**ATTIVITÀ RICHIESTE**.
a) Secondo l'articolo sulla guerra di mafia a Niscemi, in quale data sono avvenuti l'omicidio di Roberto Bennici e il tentato omicidio di Francesco Nanfaro?
b) Scrivi il seguito dell'articolo sulla guerra di mafia a Niscemi, riprendendo subito dopo la sua ultima frase.

Niscemi, emesse dieci ordinanze di custodia La verità sulla guerra di mafia degli anni ’90

Una lunga scia di sangue, una guerra di mafia per il possesso del territorio di Niscemi, nel Nisseno, che negli anni Novanta ha causato diversi omicidi, finora rimasti insoluti, tra esponenti di famiglie contrapposte affiliate alla criminalità organizzata. Protagoniste due consorterie mafiose: la famiglia Russo (che faceva riferimento alla Stidda) e quella di Bartolo Spatola (referente di Cosa nostra).

Con l’operazione Rewind – le cui indagini sono state svolte dalla squadra mobile di Caltanissetta assieme al commissariato di Niscemi – è stata fatta luce su un omicidio e un tentato omicidio avvenuti nell’ottobre del 1990, scatenati da una serie di altri assassini sempre nella zona. Lo scorso 6 febbraio il gip di Catania su richiesta della Direzione distrettuale antimafia etnea ha emesso dieci ordinanze di custodia cautelare nei confronti di persone già detenute o sottoposte a sorveglianza speciale. Si tratta di Giancarlo Maria Lucio Giugno, Salvatore Calcagno, Rosario La Rocca (detto Saro Pacola), Gianni Passaro, Giuseppe Tasca, Pasquale Trubia, Angelo Tisa, Salvatore Siciliano, Emanuele Cassarà ed Emanuele Iozzia. Sono accusati a vario titolo di aver partecipato all’omicidio di Roberto Bennici e al tentato omicidio di Francesco Nanfaro avvenuti a Niscemi il 23 ottobre 1990, entrambi ritenuti affiliati alla Stidda.

**VOCI DEL DATASET**.

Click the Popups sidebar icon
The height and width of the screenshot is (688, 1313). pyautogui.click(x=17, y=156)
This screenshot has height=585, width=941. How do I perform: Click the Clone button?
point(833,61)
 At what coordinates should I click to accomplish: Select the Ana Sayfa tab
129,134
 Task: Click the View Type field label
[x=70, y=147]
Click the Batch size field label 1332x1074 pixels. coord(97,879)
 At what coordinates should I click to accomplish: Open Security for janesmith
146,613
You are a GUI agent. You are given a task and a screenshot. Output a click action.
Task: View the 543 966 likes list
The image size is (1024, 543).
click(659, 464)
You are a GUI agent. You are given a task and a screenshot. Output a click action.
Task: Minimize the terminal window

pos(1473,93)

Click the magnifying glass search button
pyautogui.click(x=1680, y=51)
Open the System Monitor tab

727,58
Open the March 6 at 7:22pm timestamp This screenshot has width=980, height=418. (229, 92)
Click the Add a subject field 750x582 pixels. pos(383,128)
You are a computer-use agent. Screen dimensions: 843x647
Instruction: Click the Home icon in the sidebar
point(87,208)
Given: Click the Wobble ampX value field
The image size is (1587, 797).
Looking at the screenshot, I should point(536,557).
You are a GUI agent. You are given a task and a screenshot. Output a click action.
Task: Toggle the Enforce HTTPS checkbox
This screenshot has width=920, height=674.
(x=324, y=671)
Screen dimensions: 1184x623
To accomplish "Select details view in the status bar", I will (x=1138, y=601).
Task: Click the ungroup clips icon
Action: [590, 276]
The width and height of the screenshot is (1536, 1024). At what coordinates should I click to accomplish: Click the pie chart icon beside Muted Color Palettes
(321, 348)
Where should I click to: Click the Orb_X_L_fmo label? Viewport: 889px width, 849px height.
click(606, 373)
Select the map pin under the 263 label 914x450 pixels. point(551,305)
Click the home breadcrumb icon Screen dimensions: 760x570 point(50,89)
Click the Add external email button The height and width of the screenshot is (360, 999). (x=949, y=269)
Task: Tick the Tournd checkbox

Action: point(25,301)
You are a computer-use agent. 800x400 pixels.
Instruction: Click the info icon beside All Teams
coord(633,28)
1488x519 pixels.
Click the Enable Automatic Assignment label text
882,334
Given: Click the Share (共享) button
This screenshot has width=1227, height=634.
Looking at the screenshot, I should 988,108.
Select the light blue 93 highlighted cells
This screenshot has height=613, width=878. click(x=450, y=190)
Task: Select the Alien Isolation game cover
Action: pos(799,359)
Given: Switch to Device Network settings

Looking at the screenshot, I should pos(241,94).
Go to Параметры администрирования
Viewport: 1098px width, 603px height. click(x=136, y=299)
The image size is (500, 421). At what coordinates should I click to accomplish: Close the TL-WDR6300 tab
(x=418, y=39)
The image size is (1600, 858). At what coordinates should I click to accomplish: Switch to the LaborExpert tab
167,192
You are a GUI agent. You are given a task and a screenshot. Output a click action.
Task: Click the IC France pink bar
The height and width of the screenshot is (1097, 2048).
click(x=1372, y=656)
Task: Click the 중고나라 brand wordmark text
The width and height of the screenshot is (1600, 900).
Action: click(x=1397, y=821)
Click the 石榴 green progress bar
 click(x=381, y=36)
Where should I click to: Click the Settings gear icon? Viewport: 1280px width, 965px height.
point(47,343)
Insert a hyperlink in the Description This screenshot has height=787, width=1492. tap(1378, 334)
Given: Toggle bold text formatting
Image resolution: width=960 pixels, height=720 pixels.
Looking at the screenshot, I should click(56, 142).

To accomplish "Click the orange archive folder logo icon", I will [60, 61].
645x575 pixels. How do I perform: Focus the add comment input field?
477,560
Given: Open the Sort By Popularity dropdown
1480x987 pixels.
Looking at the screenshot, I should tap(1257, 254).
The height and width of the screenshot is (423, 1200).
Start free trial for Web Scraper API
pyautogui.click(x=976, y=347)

**SOLUZIONI DELL'ESERCIZIO**.
a) Il 23 ottobre 1990.

b)
La ricostruzione è stata possibile grazie alle dichiarazioni di alcuni collaboratori di giustizia. Angelo Celona (esponente di spicco di Cosa nostra a Gela, con interessi a Niscemi) si è autoaccusato dell’omicidio. A commetterlo assieme a lui, racconta, Francesco La Cognata (morto l’11 ottobre 2010). La conferma della testimonianza di Celona è arrivata attraverso i racconti di altri collaboratori, Emanuele Terlati e i fratelli Emanuele e Luigi Celona. Tutti membri di Cosa nostra di Gela.

Roberto Bennici è stato ucciso mentre giocava a carte all’interno del bar Sicilia, a Niscemi: Celona e La Cognata hanno sparato vari colpi di pistola contro l’uomo, 31enne incensurato, benzinaio, morto all’istante. Nella sparatoria viene coinvolto anche Francesco Nanfaro, venditore ambulante, pregiudicato per reati legato al porto illegale di armi, poi ricoverato in prognosi riservata. Entrambi sono ritenuti affiliati alla Stidda.

L’omicidio Bennici accade dopo una catena di altri delitti. Il 18 agosto del ’90 viene ucciso Giuseppe Vacirca, esponente della Stidda, indicato come esecutore materiale di vari omicidi, come quello di Salvatore Acerito (membro di Cosa nostra). Qualche settimana dopo, il 4 settembre, viene rinvenuto il cadavere di Giuseppe Trainito detto Ganzirru, ucciso con tre colpi alla testa e alle spalle. Suo padre Liborio era affiliato a Cosa nostra. Non passano che pochi giorni, il 25 settembre, quando viene ammazzato Carmelo Valenti detto Melo u ciurdu, membro della consorteria legata a Cosa nostra. La risposta non si fa attendere: il 22 ottobre vengono uccisi Gaetano Campione e Giuseppe Falcone, entrambi della Stidda.

E’ in questo clima di tensione che matura l’agguato a Bennici e Nanfaro. Il primo era nel gruppo capeggiato dai Russo, contrapposto a quello di Cosa nostra – retto da Giancarlo Giugno, Salvatore Calcagno e Antonino Pitrolo – che voleva assumere il comando nella zona. Con l’arresto di Giugno e Calcagno è stato decapitato il clan Cosa nostra a Niscemi.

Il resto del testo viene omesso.